# Exercise prompt:
Would you write out all of the data exactly as it appears below?

# Data for the task:
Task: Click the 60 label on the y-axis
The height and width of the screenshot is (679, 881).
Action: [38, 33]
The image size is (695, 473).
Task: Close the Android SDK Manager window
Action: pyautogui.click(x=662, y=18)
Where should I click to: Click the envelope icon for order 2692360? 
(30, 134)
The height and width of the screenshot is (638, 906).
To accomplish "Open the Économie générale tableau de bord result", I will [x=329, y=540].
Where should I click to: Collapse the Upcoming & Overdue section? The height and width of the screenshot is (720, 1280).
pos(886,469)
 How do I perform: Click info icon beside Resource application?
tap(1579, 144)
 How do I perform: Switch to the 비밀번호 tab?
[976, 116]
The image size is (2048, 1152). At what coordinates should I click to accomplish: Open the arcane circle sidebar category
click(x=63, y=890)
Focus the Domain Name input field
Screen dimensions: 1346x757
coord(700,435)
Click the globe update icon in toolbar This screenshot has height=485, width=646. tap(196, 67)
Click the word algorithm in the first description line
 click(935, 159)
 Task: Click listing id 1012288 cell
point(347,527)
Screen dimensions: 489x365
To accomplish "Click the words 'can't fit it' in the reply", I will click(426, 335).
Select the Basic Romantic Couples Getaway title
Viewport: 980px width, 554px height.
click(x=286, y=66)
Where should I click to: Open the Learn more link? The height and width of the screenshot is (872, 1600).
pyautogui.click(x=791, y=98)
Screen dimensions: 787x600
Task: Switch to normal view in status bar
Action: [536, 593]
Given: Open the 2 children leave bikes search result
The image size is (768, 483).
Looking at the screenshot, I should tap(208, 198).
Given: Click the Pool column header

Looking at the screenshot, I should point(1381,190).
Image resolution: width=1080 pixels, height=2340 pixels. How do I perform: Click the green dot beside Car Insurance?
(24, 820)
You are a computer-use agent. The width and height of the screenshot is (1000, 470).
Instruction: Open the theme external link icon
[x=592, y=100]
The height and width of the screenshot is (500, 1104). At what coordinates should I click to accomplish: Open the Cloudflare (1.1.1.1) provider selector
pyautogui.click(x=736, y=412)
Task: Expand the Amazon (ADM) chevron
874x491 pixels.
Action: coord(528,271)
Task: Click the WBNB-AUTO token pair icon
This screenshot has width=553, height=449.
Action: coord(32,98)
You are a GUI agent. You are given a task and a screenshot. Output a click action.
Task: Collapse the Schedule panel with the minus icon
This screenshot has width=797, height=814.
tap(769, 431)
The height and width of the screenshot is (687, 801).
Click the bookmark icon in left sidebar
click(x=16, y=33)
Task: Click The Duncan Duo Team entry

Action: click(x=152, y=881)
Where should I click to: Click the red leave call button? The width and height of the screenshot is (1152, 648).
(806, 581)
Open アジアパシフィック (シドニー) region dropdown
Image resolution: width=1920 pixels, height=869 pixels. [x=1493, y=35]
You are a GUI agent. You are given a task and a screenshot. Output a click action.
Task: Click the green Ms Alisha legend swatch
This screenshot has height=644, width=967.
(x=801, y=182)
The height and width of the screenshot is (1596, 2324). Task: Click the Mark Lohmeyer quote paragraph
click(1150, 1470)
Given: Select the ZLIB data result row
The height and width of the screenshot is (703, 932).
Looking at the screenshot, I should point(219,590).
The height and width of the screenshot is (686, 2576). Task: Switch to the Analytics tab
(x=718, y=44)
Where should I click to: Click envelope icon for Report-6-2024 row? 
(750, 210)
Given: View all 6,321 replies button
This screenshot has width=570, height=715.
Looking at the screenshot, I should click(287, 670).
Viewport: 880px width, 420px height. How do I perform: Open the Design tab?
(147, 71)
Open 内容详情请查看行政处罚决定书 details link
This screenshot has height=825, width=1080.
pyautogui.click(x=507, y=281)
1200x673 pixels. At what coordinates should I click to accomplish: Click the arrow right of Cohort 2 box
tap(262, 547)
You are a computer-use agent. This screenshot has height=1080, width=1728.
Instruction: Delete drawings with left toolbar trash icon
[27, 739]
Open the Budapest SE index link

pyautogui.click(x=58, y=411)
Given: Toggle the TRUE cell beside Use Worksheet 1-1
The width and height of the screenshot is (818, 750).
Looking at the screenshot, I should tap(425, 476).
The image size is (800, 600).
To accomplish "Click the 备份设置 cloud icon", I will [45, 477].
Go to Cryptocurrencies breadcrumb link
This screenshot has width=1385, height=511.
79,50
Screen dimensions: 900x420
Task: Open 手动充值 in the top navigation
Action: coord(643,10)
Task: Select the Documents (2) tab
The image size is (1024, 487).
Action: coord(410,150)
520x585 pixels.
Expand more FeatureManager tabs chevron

# The completed task:
Task: Click the 60 label on the y-axis
The height and width of the screenshot is (679, 881).
Action: [38, 33]
The image size is (695, 473).
Task: Close the Android SDK Manager window
Action: pyautogui.click(x=662, y=18)
Where should I click to: Click the envelope icon for order 2692360? 
(30, 134)
The height and width of the screenshot is (638, 906).
To accomplish "Open the Économie générale tableau de bord result", I will [x=329, y=540].
Where should I click to: Collapse the Upcoming & Overdue section? The height and width of the screenshot is (720, 1280).
pos(886,469)
 How do I perform: Click info icon beside Resource application?
tap(1579, 144)
 How do I perform: Switch to the 비밀번호 tab?
[976, 116]
The image size is (2048, 1152). At what coordinates should I click to accomplish: Open the arcane circle sidebar category
click(x=63, y=890)
Focus the Domain Name input field
Screen dimensions: 1346x757
coord(700,435)
Click the globe update icon in toolbar This screenshot has height=485, width=646. tap(196, 67)
Click the word algorithm in the first description line
 click(935, 159)
 Task: Click listing id 1012288 cell
point(347,527)
Screen dimensions: 489x365
To accomplish "Click the words 'can't fit it' in the reply", I will click(426, 335).
Select the Basic Romantic Couples Getaway title
Viewport: 980px width, 554px height.
click(x=286, y=66)
Where should I click to: Open the Learn more link? The height and width of the screenshot is (872, 1600).
pyautogui.click(x=791, y=98)
Screen dimensions: 787x600
Task: Switch to normal view in status bar
Action: [536, 593]
Given: Open the 2 children leave bikes search result
The image size is (768, 483).
Looking at the screenshot, I should tap(208, 198).
Given: Click the Pool column header

Looking at the screenshot, I should point(1381,190).
Image resolution: width=1080 pixels, height=2340 pixels. How do I perform: Click the green dot beside Car Insurance?
(24, 820)
You are a computer-use agent. The width and height of the screenshot is (1000, 470).
Instruction: Open the theme external link icon
[x=592, y=100]
The height and width of the screenshot is (500, 1104). At what coordinates should I click to accomplish: Open the Cloudflare (1.1.1.1) provider selector
pyautogui.click(x=736, y=412)
Task: Expand the Amazon (ADM) chevron
874x491 pixels.
Action: coord(528,271)
Task: Click the WBNB-AUTO token pair icon
This screenshot has width=553, height=449.
Action: coord(32,98)
You are a GUI agent. You are given a task and a screenshot. Output a click action.
Task: Collapse the Schedule panel with the minus icon
This screenshot has width=797, height=814.
tap(769, 431)
The height and width of the screenshot is (687, 801).
Click the bookmark icon in left sidebar
click(x=16, y=33)
Task: Click The Duncan Duo Team entry

Action: click(x=152, y=881)
Where should I click to: Click the red leave call button? The width and height of the screenshot is (1152, 648).
(806, 581)
Open アジアパシフィック (シドニー) region dropdown
Image resolution: width=1920 pixels, height=869 pixels. [x=1493, y=35]
You are a GUI agent. You are given a task and a screenshot. Output a click action.
Task: Click the green Ms Alisha legend swatch
This screenshot has height=644, width=967.
(x=801, y=182)
The height and width of the screenshot is (1596, 2324). Task: Click the Mark Lohmeyer quote paragraph
click(1150, 1470)
Given: Select the ZLIB data result row
The height and width of the screenshot is (703, 932).
Looking at the screenshot, I should point(219,590).
The height and width of the screenshot is (686, 2576). Task: Switch to the Analytics tab
(x=718, y=44)
Where should I click to: Click envelope icon for Report-6-2024 row? 
(750, 210)
Given: View all 6,321 replies button
This screenshot has width=570, height=715.
Looking at the screenshot, I should click(287, 670).
Viewport: 880px width, 420px height. How do I perform: Open the Design tab?
(147, 71)
Open 内容详情请查看行政处罚决定书 details link
This screenshot has height=825, width=1080.
pyautogui.click(x=507, y=281)
1200x673 pixels. At what coordinates should I click to accomplish: Click the arrow right of Cohort 2 box
tap(262, 547)
You are a computer-use agent. This screenshot has height=1080, width=1728.
Instruction: Delete drawings with left toolbar trash icon
[27, 739]
Open the Budapest SE index link

pyautogui.click(x=58, y=411)
Given: Toggle the TRUE cell beside Use Worksheet 1-1
The width and height of the screenshot is (818, 750).
Looking at the screenshot, I should tap(425, 476).
The image size is (800, 600).
To accomplish "Click the 备份设置 cloud icon", I will [45, 477].
Go to Cryptocurrencies breadcrumb link
This screenshot has width=1385, height=511.
79,50
Screen dimensions: 900x420
Task: Open 手动充值 in the top navigation
Action: coord(643,10)
Task: Select the Documents (2) tab
The image size is (1024, 487).
Action: coord(410,150)
520x585 pixels.
Expand more FeatureManager tabs chevron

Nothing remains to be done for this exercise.